Abstract
In most reversible watermarking methods, a compressed location map is exploited in order to ensure reversibility. Besides, in some methods, a header containing critical information is appended to the payload for the extraction and recovery process. Such schemes have a highly fragile nature; that is, changing a single bit in watermarked data may prohibit recovery of the original host as well as the embedded watermark. In this paper, we propose a new scheme in which utilizing a compressed location map is completely removed. In addition, the amount of auxiliary data is decreased by employing the adjacent pixels information.

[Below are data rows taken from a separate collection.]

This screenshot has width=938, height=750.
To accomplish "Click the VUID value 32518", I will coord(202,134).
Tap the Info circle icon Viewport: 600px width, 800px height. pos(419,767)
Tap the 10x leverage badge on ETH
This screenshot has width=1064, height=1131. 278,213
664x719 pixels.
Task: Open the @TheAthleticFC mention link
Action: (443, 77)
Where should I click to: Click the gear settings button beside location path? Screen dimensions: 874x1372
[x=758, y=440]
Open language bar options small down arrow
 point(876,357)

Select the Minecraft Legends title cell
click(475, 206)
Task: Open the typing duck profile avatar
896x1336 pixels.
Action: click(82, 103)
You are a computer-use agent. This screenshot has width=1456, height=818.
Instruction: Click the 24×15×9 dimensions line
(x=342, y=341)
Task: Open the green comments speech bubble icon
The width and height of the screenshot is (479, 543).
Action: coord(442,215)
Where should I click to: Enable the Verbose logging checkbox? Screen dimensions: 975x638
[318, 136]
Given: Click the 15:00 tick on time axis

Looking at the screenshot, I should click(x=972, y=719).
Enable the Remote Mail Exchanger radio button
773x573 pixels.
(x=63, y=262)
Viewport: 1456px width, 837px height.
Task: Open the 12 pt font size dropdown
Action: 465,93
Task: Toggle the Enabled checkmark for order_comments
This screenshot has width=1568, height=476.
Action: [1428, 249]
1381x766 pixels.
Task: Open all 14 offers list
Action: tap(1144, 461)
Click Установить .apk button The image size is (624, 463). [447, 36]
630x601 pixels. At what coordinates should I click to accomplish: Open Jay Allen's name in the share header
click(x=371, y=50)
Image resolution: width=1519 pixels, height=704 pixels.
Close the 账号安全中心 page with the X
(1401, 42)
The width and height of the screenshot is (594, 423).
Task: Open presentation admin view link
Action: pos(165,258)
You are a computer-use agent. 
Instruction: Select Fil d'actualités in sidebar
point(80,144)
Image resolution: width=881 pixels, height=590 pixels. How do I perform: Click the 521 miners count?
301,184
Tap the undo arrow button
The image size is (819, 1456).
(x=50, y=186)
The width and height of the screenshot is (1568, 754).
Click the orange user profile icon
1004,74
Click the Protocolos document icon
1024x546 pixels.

Therefore, in addition to quality improvement, independent authentication of different regions of a watermarked image is possible.
Highlights
Reversible watermarking, called lossless data hiding, embeds the watermark data into a digital image in a reversible manner, that is, one can restore the original image without any degradation
Lossless data embedding can be classified into the following categories: the first one utilizes additive spread spectrum [1, 2]; the second category compresses the selected image features for creating vacancy [3, 4], and employs this spare space for embedding; the third group, namely expansion-based methods [5,6,7,8,9,10,11,12,13,14,15,16], embeds the watermark data in some features by expanding them; these features are created by some decorrelation operator, and some methods are based on histogram modification [17, 18] in which peak/zero points of the histogram either in spatial domain or transform domain are utilized for embedding
Most of reversible watermarking methods, presented so far, have a highly fragile nature; there are some methods which can be deemed as semifragile techniques
Summary
Reversible watermarking, called lossless data hiding, embeds the watermark data into a digital image in a reversible manner, that is, one can restore the original image without any degradation. In most of the previous work, channel degradation is not allowed; as a result, such schemes are highly fragile. This limits the usability of reversible watermarking only in lossless environments. The restoration process would fail as well. This restricts the employing of reversible data hiding just to the cases in which there is a complete control over the watermarked data.